WHAT YOU SHOULD DO: Each line containing the string "timestamp" should be copied out of the entries.

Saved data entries
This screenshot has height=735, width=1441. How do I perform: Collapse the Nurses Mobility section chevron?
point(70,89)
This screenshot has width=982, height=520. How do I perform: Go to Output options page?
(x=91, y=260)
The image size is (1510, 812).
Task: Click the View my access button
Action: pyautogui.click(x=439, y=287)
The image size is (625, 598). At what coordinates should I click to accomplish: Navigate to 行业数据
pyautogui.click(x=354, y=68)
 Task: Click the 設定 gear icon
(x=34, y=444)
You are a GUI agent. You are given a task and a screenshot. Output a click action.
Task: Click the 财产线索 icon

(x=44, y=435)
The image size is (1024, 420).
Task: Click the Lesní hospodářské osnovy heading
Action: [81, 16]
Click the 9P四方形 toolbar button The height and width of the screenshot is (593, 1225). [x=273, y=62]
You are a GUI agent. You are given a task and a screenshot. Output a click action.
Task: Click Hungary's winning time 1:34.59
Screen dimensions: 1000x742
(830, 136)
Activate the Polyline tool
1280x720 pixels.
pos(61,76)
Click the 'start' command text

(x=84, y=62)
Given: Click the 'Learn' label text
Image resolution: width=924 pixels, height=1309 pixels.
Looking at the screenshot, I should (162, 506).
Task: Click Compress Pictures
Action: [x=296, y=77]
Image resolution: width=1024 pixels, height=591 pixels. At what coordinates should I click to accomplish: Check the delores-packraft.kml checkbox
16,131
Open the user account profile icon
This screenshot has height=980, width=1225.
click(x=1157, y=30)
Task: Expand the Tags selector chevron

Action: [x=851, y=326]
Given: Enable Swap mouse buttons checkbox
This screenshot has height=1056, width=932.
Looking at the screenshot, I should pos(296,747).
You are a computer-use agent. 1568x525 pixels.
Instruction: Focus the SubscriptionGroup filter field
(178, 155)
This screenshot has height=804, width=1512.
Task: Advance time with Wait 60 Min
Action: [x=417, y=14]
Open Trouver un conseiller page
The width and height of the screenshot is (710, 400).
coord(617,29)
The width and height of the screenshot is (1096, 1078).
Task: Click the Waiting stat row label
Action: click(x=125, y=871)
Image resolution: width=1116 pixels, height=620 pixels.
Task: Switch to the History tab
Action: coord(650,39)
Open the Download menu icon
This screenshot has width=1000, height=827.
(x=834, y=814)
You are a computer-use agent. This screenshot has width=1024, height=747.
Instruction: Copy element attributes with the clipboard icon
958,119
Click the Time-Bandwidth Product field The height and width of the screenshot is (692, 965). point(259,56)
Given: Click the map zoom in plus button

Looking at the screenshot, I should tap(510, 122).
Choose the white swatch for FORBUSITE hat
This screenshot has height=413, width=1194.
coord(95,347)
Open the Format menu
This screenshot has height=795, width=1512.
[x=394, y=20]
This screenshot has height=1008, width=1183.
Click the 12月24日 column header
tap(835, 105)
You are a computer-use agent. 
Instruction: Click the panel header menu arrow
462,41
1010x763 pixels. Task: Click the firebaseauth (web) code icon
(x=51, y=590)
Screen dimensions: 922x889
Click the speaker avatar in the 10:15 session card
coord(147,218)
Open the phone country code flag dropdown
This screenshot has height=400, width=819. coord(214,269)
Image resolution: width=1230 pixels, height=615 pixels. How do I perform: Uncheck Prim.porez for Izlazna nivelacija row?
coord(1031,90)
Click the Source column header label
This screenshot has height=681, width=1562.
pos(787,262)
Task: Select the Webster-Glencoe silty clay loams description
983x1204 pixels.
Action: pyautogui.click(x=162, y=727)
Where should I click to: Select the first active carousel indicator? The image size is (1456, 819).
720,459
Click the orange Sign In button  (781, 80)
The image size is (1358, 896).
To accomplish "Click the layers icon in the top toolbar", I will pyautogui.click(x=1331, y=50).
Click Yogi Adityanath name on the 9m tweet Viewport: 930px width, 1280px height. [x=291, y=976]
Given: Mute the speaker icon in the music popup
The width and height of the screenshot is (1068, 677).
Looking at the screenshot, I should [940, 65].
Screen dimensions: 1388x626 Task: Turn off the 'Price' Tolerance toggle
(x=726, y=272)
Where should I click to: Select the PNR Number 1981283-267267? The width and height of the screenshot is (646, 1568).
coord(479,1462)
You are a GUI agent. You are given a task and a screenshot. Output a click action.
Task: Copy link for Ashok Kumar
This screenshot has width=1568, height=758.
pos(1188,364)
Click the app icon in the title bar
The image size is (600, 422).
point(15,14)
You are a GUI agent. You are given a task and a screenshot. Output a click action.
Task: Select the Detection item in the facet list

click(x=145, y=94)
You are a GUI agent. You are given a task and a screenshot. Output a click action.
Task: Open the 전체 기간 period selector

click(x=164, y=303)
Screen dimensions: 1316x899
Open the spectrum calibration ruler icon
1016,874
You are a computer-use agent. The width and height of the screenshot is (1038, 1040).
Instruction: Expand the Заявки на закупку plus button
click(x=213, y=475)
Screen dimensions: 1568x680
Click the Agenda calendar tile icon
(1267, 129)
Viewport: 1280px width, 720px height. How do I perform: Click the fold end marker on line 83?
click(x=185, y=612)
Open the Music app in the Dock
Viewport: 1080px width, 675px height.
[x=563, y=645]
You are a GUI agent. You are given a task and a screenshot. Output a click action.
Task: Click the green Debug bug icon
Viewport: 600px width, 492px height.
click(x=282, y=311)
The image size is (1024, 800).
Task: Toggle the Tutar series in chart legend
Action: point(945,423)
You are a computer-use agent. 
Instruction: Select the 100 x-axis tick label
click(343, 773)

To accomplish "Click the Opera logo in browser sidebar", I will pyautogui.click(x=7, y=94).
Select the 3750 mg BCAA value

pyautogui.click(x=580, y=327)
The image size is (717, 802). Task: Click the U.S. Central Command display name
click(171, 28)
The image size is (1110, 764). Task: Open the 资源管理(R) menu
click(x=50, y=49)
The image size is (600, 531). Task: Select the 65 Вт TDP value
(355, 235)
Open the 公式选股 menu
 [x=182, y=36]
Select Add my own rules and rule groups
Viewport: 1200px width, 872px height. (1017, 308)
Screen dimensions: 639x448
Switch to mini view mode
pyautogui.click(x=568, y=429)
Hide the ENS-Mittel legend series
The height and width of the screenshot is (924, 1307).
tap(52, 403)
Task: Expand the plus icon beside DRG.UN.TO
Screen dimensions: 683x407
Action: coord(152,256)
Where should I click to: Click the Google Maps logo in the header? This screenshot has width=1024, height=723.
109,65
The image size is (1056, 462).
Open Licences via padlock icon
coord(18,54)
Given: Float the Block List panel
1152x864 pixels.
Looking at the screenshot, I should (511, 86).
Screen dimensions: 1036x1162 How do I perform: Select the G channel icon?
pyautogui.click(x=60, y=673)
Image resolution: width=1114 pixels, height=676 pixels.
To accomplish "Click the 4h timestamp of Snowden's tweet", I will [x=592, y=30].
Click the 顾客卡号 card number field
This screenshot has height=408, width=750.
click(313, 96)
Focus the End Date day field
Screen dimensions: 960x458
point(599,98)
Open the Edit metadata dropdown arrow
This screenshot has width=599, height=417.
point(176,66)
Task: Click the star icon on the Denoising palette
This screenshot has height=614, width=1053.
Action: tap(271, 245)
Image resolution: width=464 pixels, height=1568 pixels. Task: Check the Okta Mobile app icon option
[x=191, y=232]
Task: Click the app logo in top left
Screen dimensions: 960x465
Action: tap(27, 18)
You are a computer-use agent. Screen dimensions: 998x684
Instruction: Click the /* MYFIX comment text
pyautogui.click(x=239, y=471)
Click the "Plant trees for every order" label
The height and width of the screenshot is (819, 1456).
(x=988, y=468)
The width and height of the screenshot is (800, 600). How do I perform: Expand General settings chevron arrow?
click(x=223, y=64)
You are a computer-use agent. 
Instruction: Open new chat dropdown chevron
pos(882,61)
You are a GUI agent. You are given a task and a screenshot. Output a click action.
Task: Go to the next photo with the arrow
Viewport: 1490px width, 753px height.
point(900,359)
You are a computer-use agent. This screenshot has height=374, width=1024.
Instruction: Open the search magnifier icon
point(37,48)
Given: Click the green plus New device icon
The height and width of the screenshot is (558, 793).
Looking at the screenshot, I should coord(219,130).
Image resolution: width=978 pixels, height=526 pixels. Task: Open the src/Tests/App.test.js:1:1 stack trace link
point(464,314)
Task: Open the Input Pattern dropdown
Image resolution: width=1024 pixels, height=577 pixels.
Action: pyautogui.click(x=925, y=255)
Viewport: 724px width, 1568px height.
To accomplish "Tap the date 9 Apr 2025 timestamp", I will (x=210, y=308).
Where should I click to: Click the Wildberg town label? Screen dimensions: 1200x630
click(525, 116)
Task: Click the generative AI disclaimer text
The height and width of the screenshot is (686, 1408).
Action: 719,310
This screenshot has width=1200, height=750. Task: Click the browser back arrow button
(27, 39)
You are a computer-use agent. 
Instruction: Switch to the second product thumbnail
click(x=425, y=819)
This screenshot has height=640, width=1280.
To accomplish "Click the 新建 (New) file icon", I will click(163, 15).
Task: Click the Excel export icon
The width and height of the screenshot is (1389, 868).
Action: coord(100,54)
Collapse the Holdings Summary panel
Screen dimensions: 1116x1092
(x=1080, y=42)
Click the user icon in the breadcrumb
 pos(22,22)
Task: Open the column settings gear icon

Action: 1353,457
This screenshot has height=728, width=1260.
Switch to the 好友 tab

FINAL ANSWER:
To accomplish "Click the 4h timestamp of Snowden's tweet", I will [x=592, y=30].
To accomplish "Tap the date 9 Apr 2025 timestamp", I will (x=210, y=308).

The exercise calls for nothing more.